■ **WHAT YOU NEED TO DO**:
In the text about the assaulted soldier, in what month and year was the soldier discharged as disabled?

═════ EXTRACTED TEXT

The assault led to a traumatic brain injury followed by years of treatment and a myriad of medications with side effects, Mason and the former POA told us.  The latter believes the soldier also became a victim of intimidation and additional sexual abuse on the part of a Walter Reed physician.

In January 2017, the soldier was discharged as disabled and returned to his home state for follow-up care.  He has experienced difficulties since then, the former POA said, and recently terminated the phone number and email address he had been using.

A November 13, 2018 email from an official at Ft. McNair in Washington, DC to the former POA which The Post & Email has reviewed indicated that the official was unable to reach the soldier at either his last known email address or telephone number and requested new contact information if it were available.  In an email the following day, the former POA advised the Army official to call the soldier’s mother, providing that telephone number and an optimal time to reach her.

══════════
═════ PROVIDED INFORMATION

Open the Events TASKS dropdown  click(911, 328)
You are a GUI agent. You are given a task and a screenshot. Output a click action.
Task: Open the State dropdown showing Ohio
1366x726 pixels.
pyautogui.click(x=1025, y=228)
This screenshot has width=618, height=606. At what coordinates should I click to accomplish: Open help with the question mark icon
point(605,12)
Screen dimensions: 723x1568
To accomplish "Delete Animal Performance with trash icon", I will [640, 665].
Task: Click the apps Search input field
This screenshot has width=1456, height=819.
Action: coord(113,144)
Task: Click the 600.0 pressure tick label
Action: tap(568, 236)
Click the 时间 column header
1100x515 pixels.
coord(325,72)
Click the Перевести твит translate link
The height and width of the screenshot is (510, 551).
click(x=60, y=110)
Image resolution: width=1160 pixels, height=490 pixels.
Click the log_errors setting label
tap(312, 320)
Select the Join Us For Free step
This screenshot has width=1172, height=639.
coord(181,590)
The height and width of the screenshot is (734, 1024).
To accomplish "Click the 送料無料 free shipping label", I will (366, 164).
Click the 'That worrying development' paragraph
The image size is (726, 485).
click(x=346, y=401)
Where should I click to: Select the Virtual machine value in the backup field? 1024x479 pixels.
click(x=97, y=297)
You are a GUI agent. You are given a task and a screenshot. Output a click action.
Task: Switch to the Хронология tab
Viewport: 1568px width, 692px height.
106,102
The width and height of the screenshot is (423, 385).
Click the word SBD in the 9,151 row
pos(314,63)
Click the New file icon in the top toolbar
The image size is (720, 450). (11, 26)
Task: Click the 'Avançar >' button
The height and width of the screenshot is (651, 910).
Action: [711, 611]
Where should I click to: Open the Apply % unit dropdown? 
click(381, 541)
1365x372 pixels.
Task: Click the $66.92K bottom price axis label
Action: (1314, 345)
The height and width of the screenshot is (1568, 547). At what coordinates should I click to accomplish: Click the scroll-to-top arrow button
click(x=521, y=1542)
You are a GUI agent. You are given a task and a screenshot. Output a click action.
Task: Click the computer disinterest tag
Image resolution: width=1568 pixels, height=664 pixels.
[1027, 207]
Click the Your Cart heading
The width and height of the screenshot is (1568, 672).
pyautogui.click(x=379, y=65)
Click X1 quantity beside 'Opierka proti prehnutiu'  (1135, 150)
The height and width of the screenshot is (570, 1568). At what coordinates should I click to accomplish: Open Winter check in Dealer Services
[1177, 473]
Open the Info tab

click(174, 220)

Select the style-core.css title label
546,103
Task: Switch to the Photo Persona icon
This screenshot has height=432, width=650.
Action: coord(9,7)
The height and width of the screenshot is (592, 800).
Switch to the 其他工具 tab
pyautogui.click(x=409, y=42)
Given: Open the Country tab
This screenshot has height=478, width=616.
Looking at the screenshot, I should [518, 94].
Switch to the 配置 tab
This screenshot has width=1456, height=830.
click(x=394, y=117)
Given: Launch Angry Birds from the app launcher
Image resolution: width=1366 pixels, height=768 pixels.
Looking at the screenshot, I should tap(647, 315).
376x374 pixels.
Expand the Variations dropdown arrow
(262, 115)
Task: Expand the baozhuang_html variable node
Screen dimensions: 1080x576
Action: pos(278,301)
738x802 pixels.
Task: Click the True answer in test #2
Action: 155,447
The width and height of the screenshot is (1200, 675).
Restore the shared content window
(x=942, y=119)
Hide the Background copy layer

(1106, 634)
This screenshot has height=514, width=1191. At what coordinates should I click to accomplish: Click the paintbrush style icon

══════════

■ **EXERCISE RESULT**:
January 2017